To pull in extra income during the economic downturn, more people are becoming hosts on Airbnb.
The California-based home-share company reported Wednesday that more people began listing their homes on the platform for the first time during the second fiscal quarter, the three-month span ending June 30, as inflation rose at its fastest pace in 40 years.
"Inflation has been climbing higher around the world. At the same time, more people have begun hosting, specifically in top tourism destination countries with high growth in inflation," Airbnb said.
The company realized that in top Airbnb markets where there was, on average, a 1% increase in the inflation rate, there was a nearly 4% increase in the number of new hosts in that country during the second quarter.
In the United States, inflation surged 8.3% in April before hitting a new four-decade high in May and June, rising 8.6% and 9.1%, respectively. Over the course of these months, the number of new hosts increased by more than 50% compared to a year ago, according to Airbnb.
In a recent survey, nearly half of U.S. hosts admitted that one of their reasons for hosting was to earn money to offset the rise in prices.

TASK DESCRIPTION: Continue the article on new Airbnb hosts and inflation, starting after its last sentence.

RECORDS PROVIDED:
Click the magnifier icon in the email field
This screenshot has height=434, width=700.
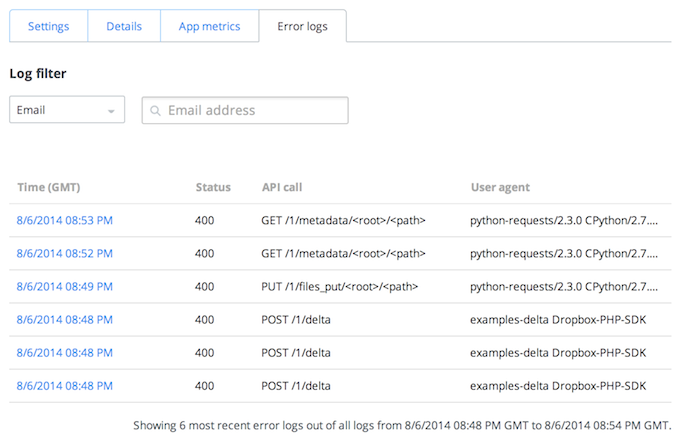click(x=155, y=111)
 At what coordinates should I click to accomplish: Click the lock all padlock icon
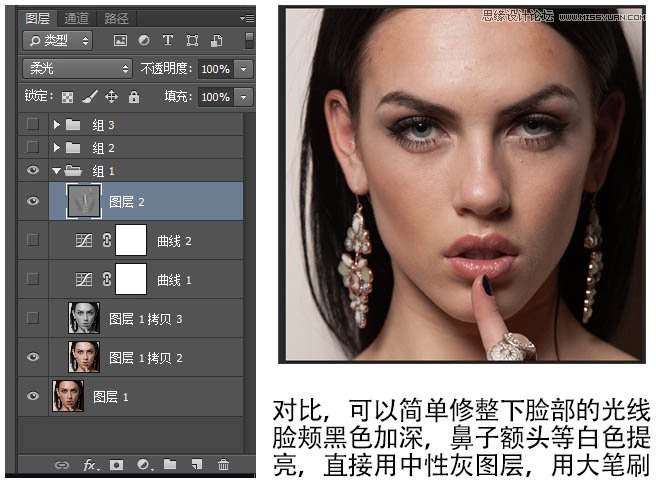133,97
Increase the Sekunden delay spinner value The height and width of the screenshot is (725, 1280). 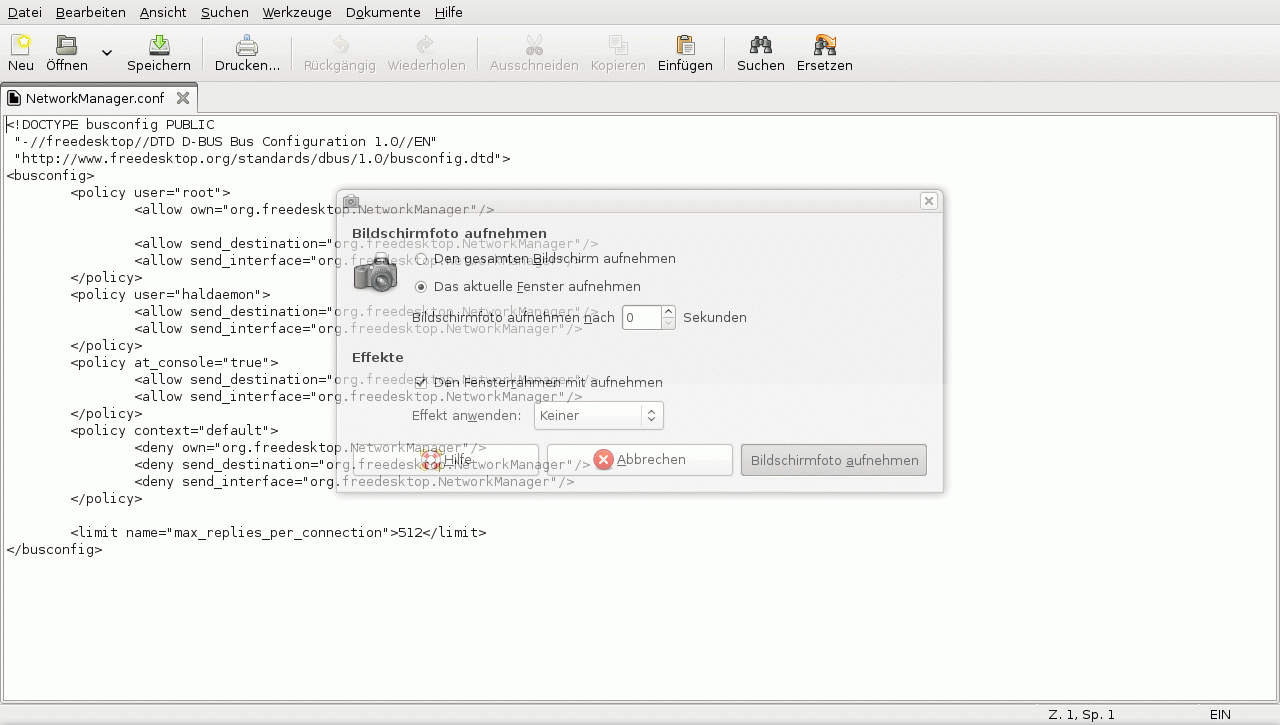coord(668,312)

RESULT OF THE TASK:
However, with the cost of homeownership on the rise, new hosts may also be hosting more frequently not only to increase their earning potential but to cover higher mortgage rates, according to Airbnb.
Mortgage buyer Freddie Mac reported that the 30-year fixed-rate mortgage averaged 4.99% as of Aug. 4. Even though that's down from 5.30% reported a week prior, it's still far above the rate a year ago today.
At this time last year, the 30-year fixed mortgage rate averaged 2.77%.
Even though costs are rising, Airbnb said Wednesday that "the ability to earn is still strong."
In 2021, the typical U.S. host earned over $13,800, an increase of 85% over 2019. Globally, new hosts earned over $1.8 billion that year, up 30% from pre-pandemic times.